I also have no doubt many of the questions or processes included in the Gender Legislative Index are already being considered by MPs delivering policy, legislation and issuing drafting instructions. I am certainly not suggesting the Government is not aware of this, or currently not already seeking to ensure all legislation drafted does address a range of factors in relation to gender and equality. I have spoken particularly with these comments as they relate to part 1A of the motion, that is the referral of bills. However, the other aspects that the committee certainly were looking at were much broader and in my view would have potentially a much greater role to play. So I suggest that that is not the key or potential key focus of the committee; it is more to look at areas of government service delivery, even access to this place, or anything that the committee felt was most appropriate to progress the matters of gender and equality for all of us.

The key focus is inquiring into areas where gender equality or other examples of inequality are identified, to provide information and recommendations to the Government on areas where more may need to be done or other ways they could assess a matter.

The point is backed up by the fact that we have seen our first gender impact assessment delivered with the budget this year, and whilst there has been criticism of it - and I made some criticisms myself in my budget reply - I do acknowledge that we have our first gender budget statement. It may not be as broad or as deep as I may have liked. It may not cover the areas that perhaps it could have done. But I am pleased to work with the Government to progress that, and I am pleased to commend the Government for making a genuine start on this.

It is also important to note as I said, equality does not just relate to gender. We have an obligation to consider other barriers to participation and unequal impacts of legislative decisions related to other attributes or policy decisions or government service delivery decisions. It is only through a formalised process that some of the inequalities are clearly identified, and it is really helpful to have these identified earlier to ensure steps can be taken to avoid inequitable outcomes. The matter of intersectionality that exacerbates the risk of inequality for many people through their race, disability, gender, socio-economic circumstance or cultural diversity, just to name a few, can also be considered through such a process. The remit of the committee would enable targeted inquiries into matters where inequality has been identified or suspected and recommend change when needed as well as commend decisions where equality is achieved, and inequality avoided.

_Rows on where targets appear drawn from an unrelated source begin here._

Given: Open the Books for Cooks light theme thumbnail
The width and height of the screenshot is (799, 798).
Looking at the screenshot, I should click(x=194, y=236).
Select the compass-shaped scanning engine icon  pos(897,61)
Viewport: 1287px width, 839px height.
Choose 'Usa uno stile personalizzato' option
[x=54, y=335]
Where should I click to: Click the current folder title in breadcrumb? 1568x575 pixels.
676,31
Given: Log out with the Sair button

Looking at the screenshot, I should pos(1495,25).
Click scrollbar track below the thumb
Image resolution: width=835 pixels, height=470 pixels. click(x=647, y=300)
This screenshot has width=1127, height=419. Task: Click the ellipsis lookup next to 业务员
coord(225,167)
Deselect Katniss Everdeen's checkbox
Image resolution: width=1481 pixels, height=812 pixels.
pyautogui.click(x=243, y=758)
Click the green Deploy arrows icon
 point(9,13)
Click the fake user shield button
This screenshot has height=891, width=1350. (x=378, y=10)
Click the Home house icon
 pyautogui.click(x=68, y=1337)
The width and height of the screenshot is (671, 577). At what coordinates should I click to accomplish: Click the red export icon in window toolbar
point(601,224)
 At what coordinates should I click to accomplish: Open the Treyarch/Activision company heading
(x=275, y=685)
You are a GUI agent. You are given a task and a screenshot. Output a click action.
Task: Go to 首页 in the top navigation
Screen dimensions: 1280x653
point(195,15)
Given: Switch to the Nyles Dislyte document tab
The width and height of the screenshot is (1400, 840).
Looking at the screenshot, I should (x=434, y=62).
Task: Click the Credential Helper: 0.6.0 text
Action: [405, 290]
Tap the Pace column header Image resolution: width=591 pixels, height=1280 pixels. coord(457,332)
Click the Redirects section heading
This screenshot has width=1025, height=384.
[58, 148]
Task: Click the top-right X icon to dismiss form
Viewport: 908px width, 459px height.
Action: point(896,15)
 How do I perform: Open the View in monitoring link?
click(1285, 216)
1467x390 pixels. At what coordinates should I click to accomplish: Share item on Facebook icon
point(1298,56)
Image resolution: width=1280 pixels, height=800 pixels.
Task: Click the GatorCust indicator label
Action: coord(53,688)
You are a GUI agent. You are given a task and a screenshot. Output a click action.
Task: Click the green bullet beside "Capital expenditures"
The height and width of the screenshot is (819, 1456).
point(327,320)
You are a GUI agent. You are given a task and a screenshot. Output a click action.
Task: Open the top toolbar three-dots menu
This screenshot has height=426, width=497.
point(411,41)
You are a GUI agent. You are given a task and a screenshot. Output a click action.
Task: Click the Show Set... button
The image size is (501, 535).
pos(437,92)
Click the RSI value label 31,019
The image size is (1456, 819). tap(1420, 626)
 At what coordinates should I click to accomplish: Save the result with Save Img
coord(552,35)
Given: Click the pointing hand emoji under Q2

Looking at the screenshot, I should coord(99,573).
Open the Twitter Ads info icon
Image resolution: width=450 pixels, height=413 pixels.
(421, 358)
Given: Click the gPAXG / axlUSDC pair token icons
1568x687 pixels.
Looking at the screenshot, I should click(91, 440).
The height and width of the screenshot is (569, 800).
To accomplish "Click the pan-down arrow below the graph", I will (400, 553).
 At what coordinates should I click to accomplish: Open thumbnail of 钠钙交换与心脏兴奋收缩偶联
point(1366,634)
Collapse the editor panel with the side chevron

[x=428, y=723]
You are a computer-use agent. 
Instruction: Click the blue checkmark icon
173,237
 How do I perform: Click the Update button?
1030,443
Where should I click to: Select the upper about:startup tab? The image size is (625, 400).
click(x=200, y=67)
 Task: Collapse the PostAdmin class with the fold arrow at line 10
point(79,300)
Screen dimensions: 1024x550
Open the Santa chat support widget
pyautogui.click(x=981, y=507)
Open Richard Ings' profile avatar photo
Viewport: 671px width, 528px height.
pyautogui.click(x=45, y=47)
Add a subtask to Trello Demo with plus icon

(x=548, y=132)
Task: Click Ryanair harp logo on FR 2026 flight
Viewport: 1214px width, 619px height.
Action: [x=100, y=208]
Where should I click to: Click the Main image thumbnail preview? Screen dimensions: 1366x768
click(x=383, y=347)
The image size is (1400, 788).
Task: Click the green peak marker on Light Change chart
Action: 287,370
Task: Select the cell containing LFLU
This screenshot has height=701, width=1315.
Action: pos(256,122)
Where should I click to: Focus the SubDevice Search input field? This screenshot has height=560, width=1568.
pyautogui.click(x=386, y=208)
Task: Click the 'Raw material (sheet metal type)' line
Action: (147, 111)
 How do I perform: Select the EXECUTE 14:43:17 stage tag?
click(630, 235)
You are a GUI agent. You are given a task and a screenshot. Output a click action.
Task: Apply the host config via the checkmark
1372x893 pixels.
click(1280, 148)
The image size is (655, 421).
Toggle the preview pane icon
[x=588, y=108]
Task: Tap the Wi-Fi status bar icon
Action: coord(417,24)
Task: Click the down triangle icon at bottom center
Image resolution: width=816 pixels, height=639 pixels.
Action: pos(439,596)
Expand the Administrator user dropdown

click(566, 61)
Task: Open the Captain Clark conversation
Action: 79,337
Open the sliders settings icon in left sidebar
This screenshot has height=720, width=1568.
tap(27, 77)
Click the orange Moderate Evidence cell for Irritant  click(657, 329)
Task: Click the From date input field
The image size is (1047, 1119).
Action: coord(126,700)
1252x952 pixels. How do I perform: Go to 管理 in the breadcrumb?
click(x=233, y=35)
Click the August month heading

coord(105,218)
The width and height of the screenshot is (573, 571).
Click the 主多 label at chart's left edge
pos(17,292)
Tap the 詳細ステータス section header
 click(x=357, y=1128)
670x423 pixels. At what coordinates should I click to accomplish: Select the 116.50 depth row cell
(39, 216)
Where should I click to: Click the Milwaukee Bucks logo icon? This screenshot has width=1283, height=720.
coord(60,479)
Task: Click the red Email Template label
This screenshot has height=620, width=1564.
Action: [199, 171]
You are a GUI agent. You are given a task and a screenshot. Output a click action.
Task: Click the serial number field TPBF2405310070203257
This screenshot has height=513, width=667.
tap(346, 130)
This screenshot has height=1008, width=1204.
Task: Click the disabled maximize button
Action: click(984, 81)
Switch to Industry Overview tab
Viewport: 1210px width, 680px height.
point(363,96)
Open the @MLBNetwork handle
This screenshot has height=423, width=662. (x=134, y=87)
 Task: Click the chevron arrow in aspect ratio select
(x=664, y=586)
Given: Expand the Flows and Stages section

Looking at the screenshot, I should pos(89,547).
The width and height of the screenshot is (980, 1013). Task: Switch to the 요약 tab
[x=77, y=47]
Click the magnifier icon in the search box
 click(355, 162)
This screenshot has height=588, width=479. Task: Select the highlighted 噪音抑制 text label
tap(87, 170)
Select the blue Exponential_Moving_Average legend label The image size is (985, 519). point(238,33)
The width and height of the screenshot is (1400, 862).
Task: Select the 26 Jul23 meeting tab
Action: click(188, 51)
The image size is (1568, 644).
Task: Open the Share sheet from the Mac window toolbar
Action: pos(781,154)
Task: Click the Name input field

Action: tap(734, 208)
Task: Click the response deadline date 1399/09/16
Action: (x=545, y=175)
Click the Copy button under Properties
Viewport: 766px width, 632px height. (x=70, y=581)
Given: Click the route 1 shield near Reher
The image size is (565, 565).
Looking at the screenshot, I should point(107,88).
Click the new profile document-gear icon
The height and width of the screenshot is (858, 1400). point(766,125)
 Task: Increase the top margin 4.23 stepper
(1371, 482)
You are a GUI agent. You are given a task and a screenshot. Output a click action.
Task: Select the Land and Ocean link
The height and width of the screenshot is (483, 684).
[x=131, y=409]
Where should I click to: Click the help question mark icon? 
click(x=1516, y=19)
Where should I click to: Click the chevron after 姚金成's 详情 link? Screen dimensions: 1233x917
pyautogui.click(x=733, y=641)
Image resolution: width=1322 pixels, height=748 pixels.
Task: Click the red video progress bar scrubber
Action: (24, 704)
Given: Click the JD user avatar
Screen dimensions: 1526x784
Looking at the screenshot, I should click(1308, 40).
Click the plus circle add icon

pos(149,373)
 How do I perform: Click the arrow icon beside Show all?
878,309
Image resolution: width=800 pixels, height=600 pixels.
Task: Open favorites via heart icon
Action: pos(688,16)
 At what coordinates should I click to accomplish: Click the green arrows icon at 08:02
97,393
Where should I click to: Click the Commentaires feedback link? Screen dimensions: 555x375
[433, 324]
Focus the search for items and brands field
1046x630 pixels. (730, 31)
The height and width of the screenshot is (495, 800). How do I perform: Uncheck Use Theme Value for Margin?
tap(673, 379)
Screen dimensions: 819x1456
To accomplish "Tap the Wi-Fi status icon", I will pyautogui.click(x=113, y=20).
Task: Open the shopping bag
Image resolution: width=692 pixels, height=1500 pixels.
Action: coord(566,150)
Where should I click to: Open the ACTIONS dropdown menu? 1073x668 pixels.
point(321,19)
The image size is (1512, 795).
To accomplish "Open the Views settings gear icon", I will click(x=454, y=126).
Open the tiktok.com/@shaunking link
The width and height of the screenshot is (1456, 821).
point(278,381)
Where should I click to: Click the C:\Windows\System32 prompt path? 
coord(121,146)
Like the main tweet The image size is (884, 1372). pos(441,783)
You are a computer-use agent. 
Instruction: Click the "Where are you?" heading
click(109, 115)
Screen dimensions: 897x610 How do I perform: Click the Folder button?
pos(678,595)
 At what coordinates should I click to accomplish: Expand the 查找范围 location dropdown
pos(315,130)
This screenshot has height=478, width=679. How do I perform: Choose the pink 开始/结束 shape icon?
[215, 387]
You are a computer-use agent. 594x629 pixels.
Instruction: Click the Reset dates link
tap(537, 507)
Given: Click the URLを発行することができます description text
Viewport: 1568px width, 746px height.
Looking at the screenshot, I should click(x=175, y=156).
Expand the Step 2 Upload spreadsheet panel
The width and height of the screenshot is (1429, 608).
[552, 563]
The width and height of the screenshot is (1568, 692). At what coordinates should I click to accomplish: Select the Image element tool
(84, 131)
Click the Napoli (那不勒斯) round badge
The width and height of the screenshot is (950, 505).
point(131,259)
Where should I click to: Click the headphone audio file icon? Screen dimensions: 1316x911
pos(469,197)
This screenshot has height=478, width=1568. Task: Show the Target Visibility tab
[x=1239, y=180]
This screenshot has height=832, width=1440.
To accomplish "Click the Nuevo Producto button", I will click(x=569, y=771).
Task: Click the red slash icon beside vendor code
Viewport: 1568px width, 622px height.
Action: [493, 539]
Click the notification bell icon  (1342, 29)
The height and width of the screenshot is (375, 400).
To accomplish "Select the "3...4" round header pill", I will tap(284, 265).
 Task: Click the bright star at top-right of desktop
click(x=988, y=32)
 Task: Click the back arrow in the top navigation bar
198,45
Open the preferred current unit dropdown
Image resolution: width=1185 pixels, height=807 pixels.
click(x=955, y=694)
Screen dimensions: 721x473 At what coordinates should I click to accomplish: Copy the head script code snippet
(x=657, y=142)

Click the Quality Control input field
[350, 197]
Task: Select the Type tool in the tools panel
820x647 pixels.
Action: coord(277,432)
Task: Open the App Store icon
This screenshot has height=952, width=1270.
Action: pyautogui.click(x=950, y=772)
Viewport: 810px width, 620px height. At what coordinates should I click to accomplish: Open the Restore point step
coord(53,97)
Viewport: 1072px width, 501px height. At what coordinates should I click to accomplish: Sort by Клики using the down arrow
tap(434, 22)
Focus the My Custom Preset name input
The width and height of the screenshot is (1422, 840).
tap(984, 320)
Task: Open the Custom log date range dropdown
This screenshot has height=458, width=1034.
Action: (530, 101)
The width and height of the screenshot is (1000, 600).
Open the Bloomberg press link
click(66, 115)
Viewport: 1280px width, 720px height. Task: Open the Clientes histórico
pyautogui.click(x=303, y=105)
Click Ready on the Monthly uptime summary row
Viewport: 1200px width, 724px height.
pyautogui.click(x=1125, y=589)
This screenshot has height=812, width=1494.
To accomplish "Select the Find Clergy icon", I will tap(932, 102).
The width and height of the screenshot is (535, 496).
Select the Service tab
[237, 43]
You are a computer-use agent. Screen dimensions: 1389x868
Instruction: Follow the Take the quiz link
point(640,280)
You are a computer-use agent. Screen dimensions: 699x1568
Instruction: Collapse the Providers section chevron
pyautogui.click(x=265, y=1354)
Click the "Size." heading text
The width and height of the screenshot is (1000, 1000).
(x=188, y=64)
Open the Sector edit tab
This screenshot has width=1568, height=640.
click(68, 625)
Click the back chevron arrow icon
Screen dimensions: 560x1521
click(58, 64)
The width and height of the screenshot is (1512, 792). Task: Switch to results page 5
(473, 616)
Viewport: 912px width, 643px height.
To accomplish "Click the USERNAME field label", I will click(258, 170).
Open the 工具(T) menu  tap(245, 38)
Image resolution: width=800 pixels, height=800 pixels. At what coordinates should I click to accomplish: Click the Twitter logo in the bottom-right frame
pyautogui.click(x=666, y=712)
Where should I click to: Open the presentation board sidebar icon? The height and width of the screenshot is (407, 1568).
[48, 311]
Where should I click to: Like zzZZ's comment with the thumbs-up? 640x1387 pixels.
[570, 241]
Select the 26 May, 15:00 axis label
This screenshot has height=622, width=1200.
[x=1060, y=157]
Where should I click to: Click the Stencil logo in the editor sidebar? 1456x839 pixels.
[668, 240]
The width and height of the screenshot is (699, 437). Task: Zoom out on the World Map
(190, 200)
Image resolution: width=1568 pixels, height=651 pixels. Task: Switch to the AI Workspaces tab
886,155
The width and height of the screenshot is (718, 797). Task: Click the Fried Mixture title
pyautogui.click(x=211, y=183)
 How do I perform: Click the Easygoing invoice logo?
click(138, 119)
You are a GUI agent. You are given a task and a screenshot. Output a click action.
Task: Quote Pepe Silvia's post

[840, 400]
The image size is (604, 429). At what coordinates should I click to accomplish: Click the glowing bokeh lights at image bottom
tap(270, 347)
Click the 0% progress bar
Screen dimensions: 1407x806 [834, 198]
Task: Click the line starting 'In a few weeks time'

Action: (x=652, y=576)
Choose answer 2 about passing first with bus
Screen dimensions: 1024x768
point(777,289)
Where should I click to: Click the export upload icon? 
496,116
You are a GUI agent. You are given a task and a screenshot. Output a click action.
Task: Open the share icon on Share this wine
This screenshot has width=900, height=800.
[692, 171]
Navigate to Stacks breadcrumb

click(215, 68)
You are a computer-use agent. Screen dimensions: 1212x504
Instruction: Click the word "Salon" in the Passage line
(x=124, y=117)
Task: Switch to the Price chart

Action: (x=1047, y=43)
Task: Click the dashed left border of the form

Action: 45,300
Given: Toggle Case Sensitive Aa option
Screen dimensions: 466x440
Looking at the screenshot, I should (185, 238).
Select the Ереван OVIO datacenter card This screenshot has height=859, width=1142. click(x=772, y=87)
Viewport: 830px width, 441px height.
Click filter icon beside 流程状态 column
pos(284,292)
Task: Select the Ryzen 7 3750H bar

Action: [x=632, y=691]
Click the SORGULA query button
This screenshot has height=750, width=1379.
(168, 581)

Whilst the committee would be able to consider matters relating to equal opportunities and observance of equal opportunity within the parliament, the main focus would be to consider matters related to government policy and government service delivery. Matters would be referred by the parliament to the committee or inquired into under the committee's own motion.

This parliament should lead by example, and this committee would directly assist in the promotion of equality both inside and outside the parliament.

I am sure we are all very aware of the impact COVID-19 has had on our state, nation and the world. We also know there has been a disproportionately negative impact on some members of our community. As a result of measures taken we have reduced some harm. It is vital that the known inequalities are not exacerbated as we continue to deal with the ongoing impacts of the global pandemic. This work is just as, if not more, important now than it was in 2019.

I seek the support of members to establish this committee, a committee that would complement our role and function of our other joint house standing committees. I reiterate: the work of this committee would support and assist the Government, where both Houses are represented with a diversity of views, life experience and knowledge. The committee would have the capacity to contribute very positively to the health and wellbeing of this state. We in this House and this parliament have shown through COVID-19 we can work together to achieve positive outcomes for all Tasmanians, and I see this as another step in that pathway. I commend the motion to the members and look forward to their contribution.